Скажи, Камешек! Чего ты молчишь? Скажи этому моральному уроду, кого тут надо
жалеть. Ты у нас в авторитете, как скажешь – так и сделаем.
Камень откашлялся, пытаясь настроить голосовые связки таким
манером, чтобы друзья не услышали старательно подавляемых слез.
– Я не имею никакого морального права указывать вам,
кого надо жалеть больше, а кого меньше, – неторопливо начал он. –
Императивы в таком деле неуместны. Внесу лишь некоторые коррективы.
– Ну, запел, – недовольно протянул Ворон. –
Ты будто лекцию в университете читаешь. Мы про человеческие чувства говорим, и
будь любезен использовать нормальную лексику, чтобы не создавалось ощущения,
что мы участвуем в научной дискуссии.
– Ага, – тут же подхватил Ветер, – ты уж
попонятней говори, Камешек, образованность нам свою не показывай, а то у меня
лично может развиться комплекс неполноценности.

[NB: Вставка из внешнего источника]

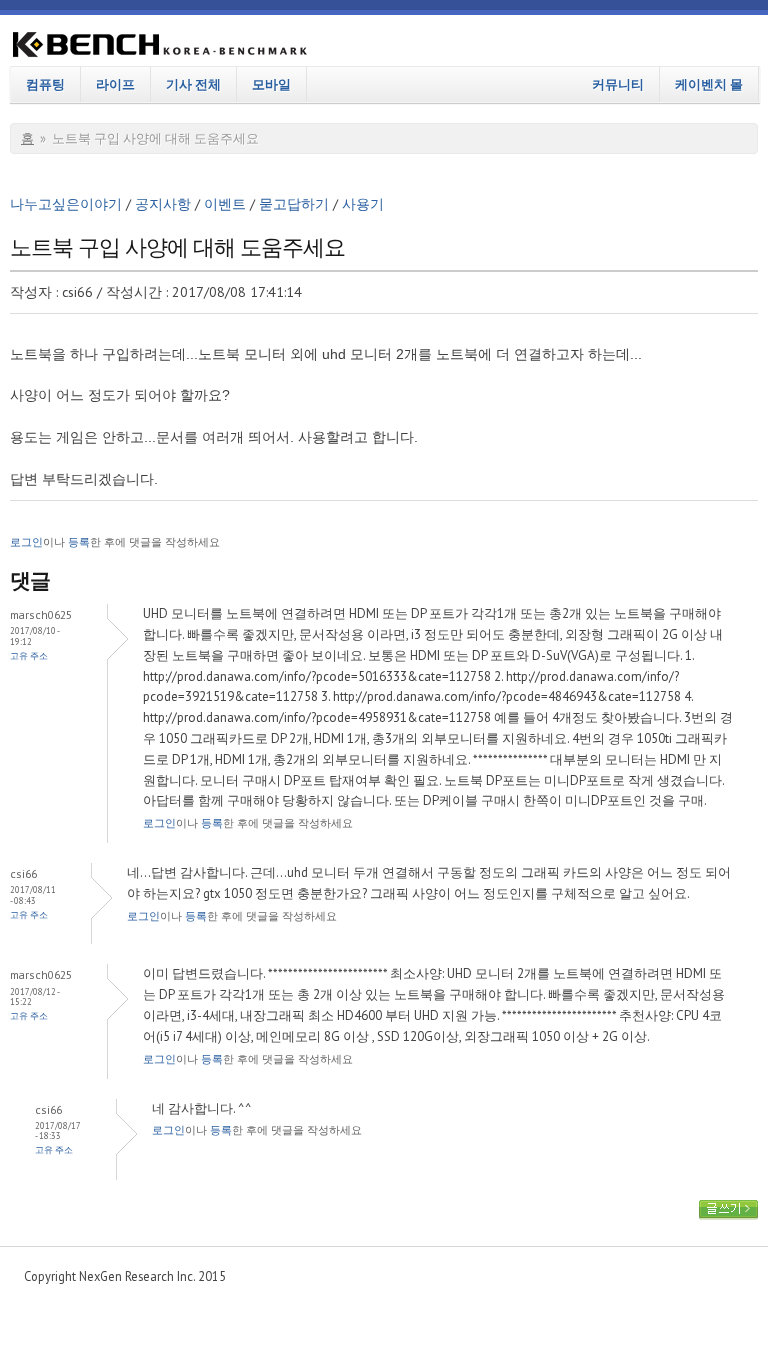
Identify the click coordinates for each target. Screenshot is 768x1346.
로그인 (26, 542)
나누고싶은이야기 (66, 204)
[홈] (160, 47)
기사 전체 (193, 84)
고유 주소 (29, 655)
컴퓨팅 (45, 84)
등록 (79, 542)
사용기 (363, 204)
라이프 (115, 84)
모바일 (271, 84)
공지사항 (163, 204)
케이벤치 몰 (709, 84)
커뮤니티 (618, 84)
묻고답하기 (294, 204)
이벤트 (225, 204)
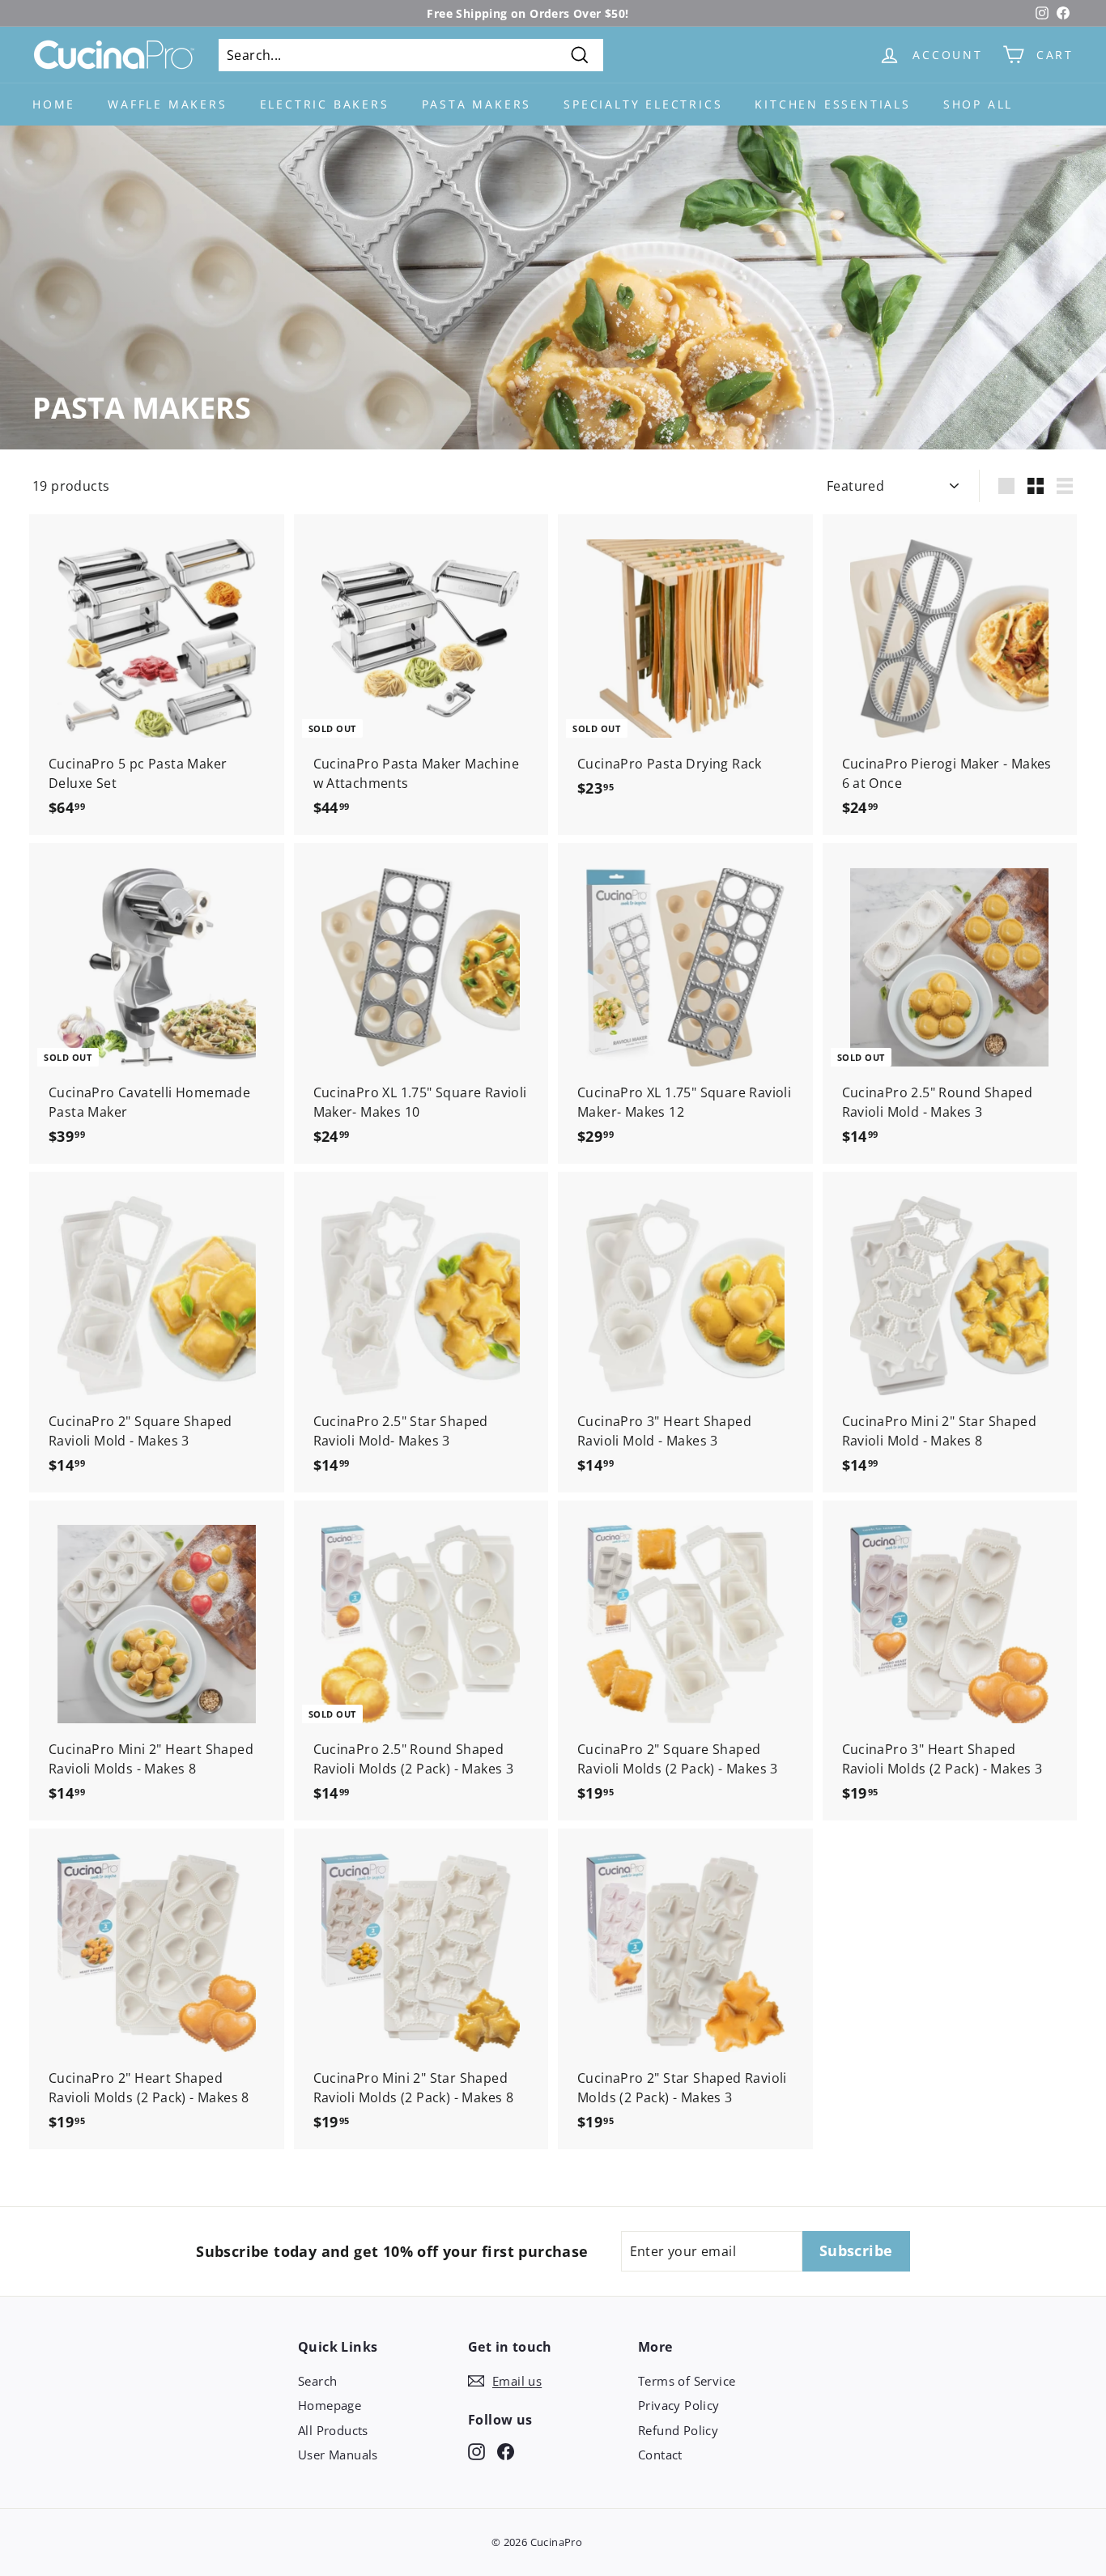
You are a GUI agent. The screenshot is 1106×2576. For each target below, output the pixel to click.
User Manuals (338, 2454)
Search (317, 2381)
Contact (660, 2454)
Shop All (978, 104)
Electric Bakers (324, 104)
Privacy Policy (679, 2405)
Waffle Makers (167, 104)
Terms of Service (686, 2381)
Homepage (329, 2405)
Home (53, 104)
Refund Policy (678, 2430)
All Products (333, 2430)
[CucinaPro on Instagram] (476, 2451)
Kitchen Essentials (832, 104)
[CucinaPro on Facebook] (505, 2451)
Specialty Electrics (643, 104)
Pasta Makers (477, 104)
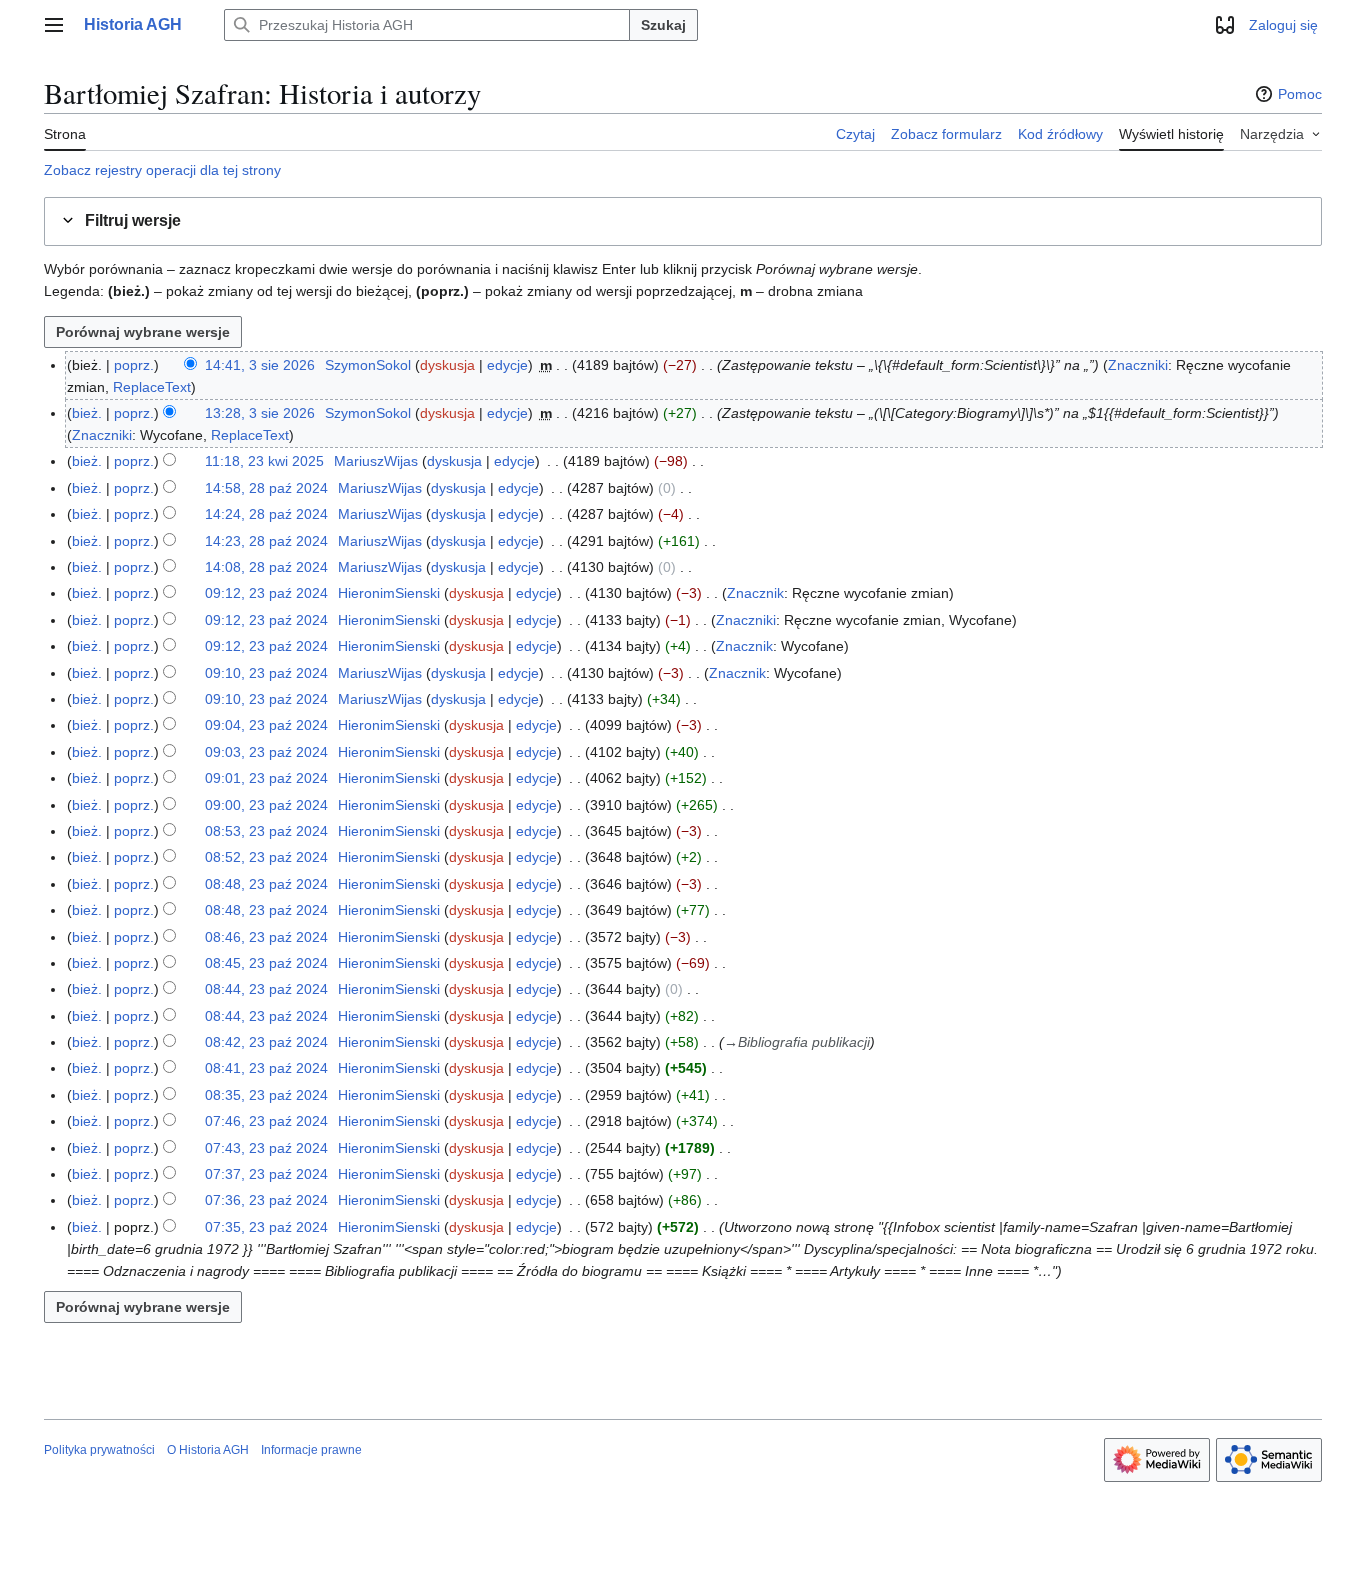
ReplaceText (152, 387)
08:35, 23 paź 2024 (266, 1095)
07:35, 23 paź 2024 (266, 1227)
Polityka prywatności (99, 1450)
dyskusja (447, 365)
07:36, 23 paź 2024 (266, 1200)
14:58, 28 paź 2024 (266, 488)
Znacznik (755, 593)
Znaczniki (1138, 365)
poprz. (134, 365)
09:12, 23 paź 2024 (266, 593)
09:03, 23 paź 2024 (266, 752)
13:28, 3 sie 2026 (260, 413)
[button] (54, 25)
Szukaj (663, 25)
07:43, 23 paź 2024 (266, 1148)
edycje (507, 365)
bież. (87, 413)
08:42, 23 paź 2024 (266, 1042)
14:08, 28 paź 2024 (266, 567)
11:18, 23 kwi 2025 (264, 461)
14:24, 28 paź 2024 (266, 514)
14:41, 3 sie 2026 (260, 365)
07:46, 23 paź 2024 (266, 1121)
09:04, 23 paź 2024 (266, 725)
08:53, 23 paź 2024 (266, 831)
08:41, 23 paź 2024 (266, 1068)
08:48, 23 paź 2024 (266, 884)
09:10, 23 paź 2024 (266, 673)
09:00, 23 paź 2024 (266, 805)
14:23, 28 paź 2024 (266, 541)
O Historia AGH (208, 1450)
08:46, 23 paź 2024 (266, 937)
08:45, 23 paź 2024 (266, 963)
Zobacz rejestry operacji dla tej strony (162, 170)
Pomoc (1300, 94)
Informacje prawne (311, 1450)
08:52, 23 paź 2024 (266, 857)
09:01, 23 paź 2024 (266, 778)
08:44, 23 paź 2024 (266, 989)
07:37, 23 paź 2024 (266, 1174)
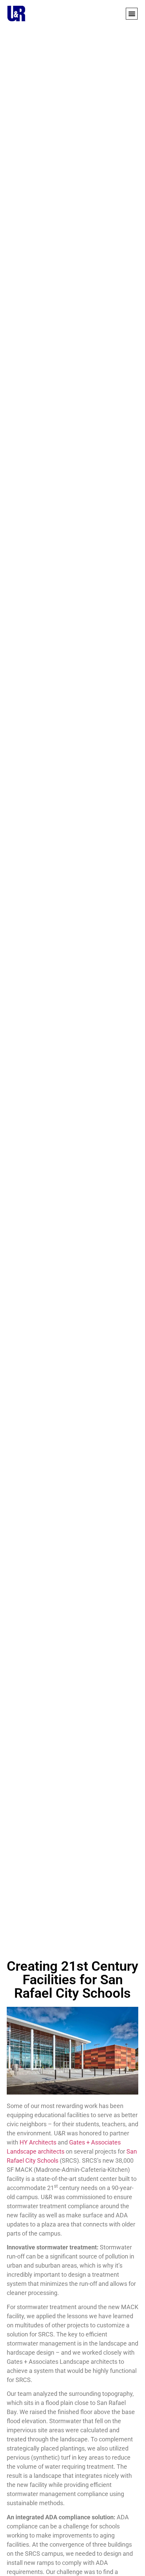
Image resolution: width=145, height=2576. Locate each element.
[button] (132, 14)
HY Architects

– Уроды, – проворчал Камень. – Вот ведь
уроды, право слово. Мы о серьезном говорим, даже о грустном, а вам все
хиханьки. Но если вам интересно мое мнение по обсуждаемой проблеме, то скажу,
что насчет Тамары ты, Ветер, не прав категорически. Да, у нее нет детей, а теперь
нет и мужа. Но у нее есть отец, с которым она, слава богу, помирилась, у нее
есть сестра и племянники, у нее есть любимая работа и свой бизнес, и, в конце
концов, у нее есть друзья. И пассаж насчет того, что у Тамары никого нет, я не
принимаю. Почему это она одинокая, никому не нужная и всеми брошенная? С чего
ты это взял? Из рассказа Ворона это никоим образом не следует. Да, она горюет,
да, ей больно, она потеряла близкого и любимого человека, но насчет
брошенности, ненужности и одиночества – я не согласен. А вот кого на самом деле
ужасно жалко, так это старика Головина.
– Чего его жалеть-то? – удивился Ветер. – Он
Григория никогда особо не любил, сперва вообще за человека не считал, потом
вроде примирился, но искреннего расположения к нему все равно не испытывал, так
только, терпел. Так что для Головина смерть зятя – это и не утрата вовсе.